August 5, 2002 (PLANSPONSOR.com) - Senator Joe Lieberman (D-Connecticut) has introduced a new bill that attempts to deal with executive abuses without discouraging the use of options to reward rank-and-file workers.

“Giving stock options to employees is an innovative idea that has been unfortunately abused by some greedy executives,” Lieberman said in a press release. “But changing the accounting rules won’t change their behavior, it will only deny options to the rank and file workers who have done nothing wrong. This bill will stop the hoarding of options at the top of the corporate food chain and enable more employees to share the wealth. In doing so, it will avoid throwing out the options baby with the corporate fraud bathwater.”

Uncertain Earnings Impact
 
In introducing his reform bill, Lieberman reaffirmed his opposition to requiring companies to expense stock options at the time of grant.  He notes that since there is no known way to reliably estimate the value of a stock option years before it is exercised, any attempt to do so would inject greater uncertainty, not less, into earnings statements. 
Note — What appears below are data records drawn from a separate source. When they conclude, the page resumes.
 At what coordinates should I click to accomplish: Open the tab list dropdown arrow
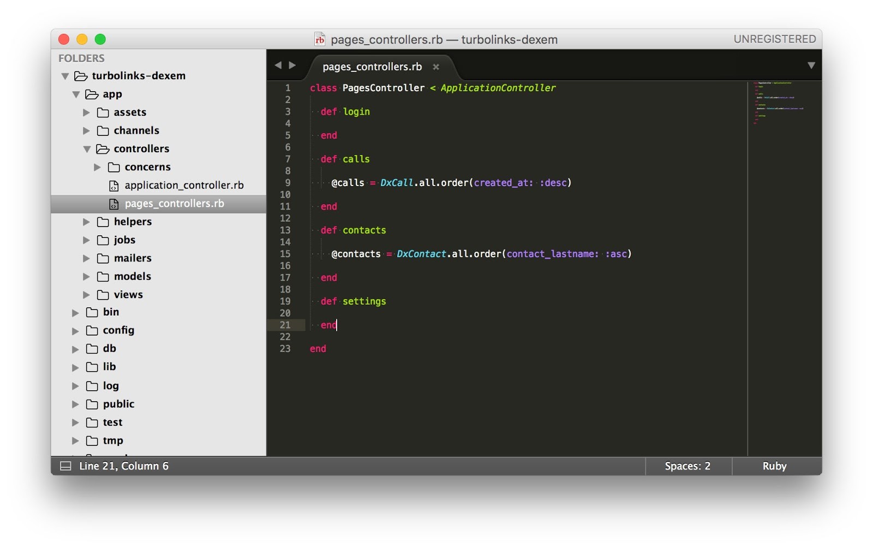point(811,65)
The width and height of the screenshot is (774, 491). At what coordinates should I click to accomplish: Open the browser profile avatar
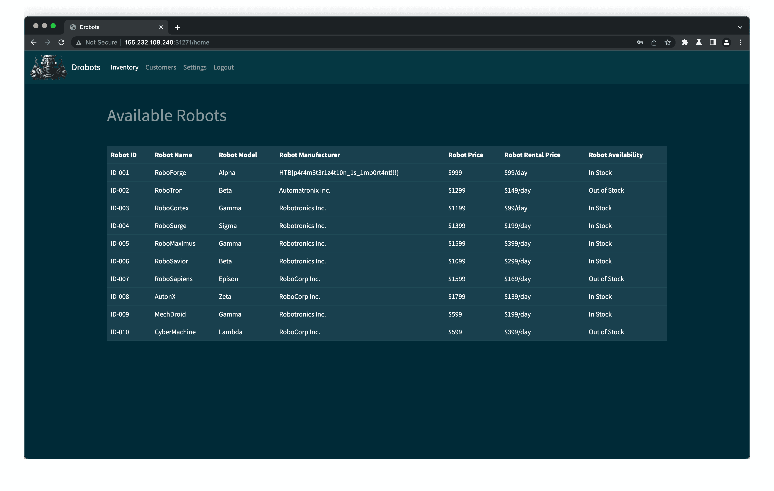click(726, 42)
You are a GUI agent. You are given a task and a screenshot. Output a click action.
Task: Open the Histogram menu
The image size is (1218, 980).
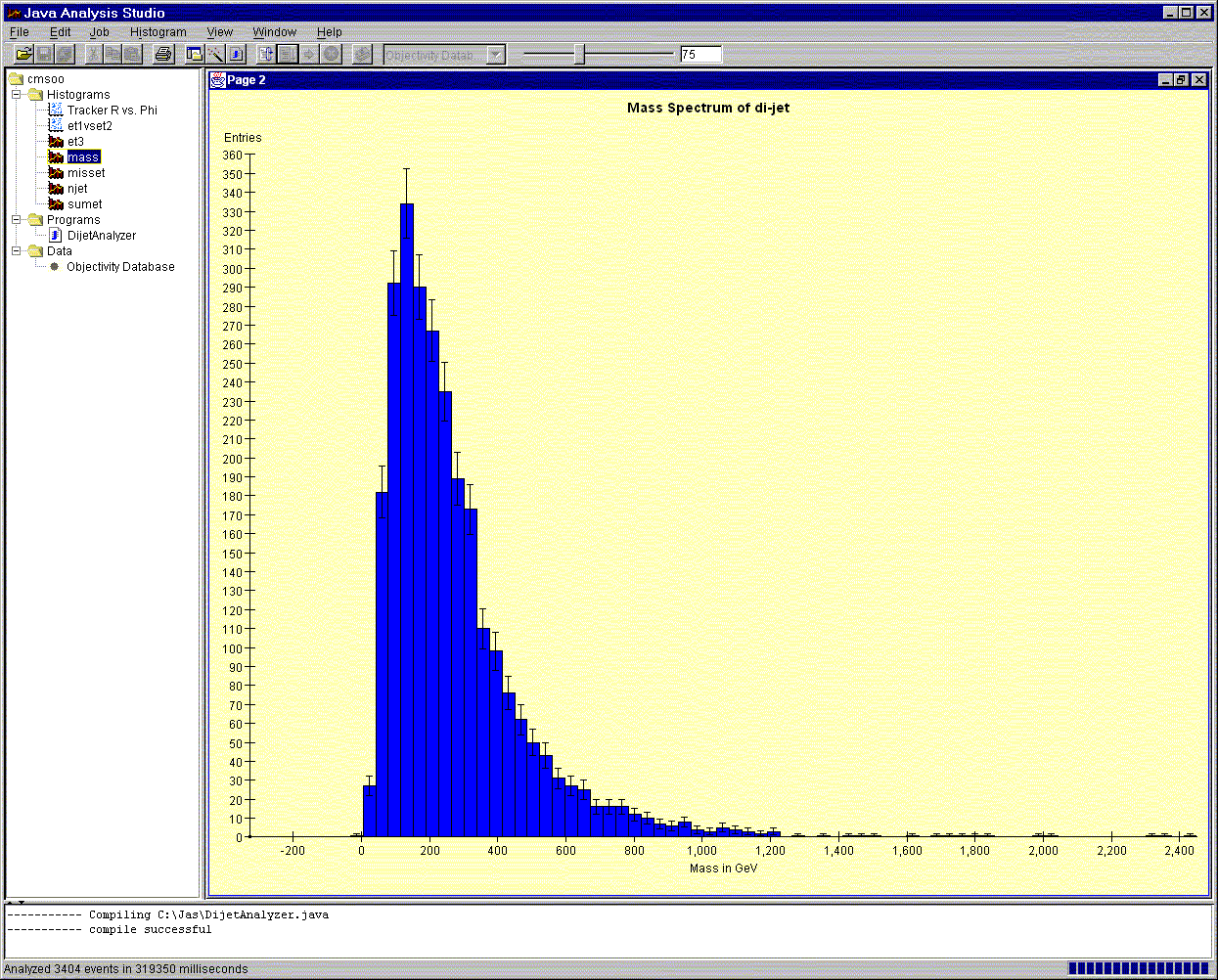(x=158, y=31)
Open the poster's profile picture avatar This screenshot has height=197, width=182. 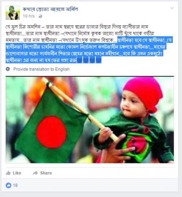tap(13, 13)
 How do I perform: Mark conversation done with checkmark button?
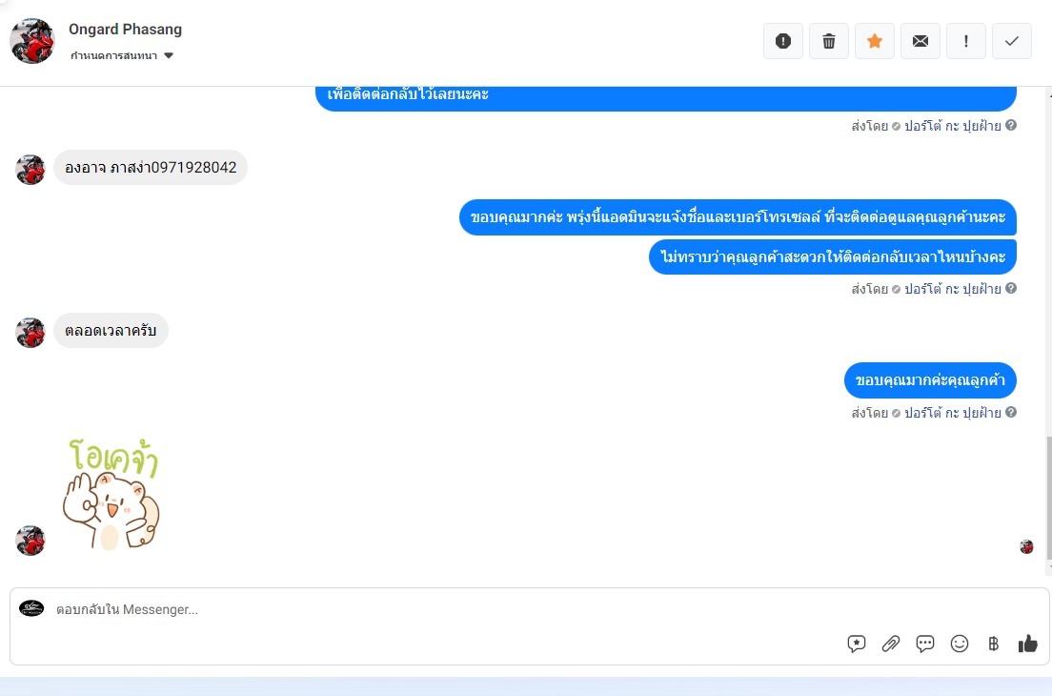1011,41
Additionally, Lieberman said that requiring an immediate expensing of options would do nothing to change the behaviors of executives who commit fraud.  Instead, he said that action would only keep companies from granting options to the rank-and-file workers.  

Rank-and-File Rationale

As an alternative, Lieberman notes the “Rank and File Stock Option Act” would alter the way that options are allocated, sold and approved, through three key reforms:

Promoting Broad-Based Option Plans – based on legislation first introduced by Lieberman in 1993, it would bar companies from claiming tax deductions when options are exercised if the company does not offer at least half of the total available stock options to employees making less than $90,000 annually.

Requiring Shareholder Approval – by directing the Securities and Exchange Commission (SEC) to finalize rules within one year requiring majority shareholder approval of every stock option plan or stock purchase plan.

Mandating Holding Periods – by directing the SEC to make regulatory and legislative recommendations on the need for new rules requiring top executives to hold their stocks for a set period of time and forbidding executives from selling their shares while still employed by the company.  Lieberman says these measures would reduce the incentives for executives to manipulate earnings.

Lieberman noted that according to the most frequently cited statistics, between 7 and 10 million Americans currently hold options, but that the clear majority of options are concentrated in the hands of top executives.

“The 1990s showed us that stock options are a valuable tool for attracting talent and spreading wealth, because they give employees a greater stake in their companies,” Lieberman said. “While there clearly is a real problem with executive abuse of options that demands a real response, the solution isn’t to take away options but to take away the incentives to fraudulently jack up earnings and share prices. And the best way to do that is to break the options monopoly at the top and thereby accelerate the revolutionary democratization of capitalism in this country.”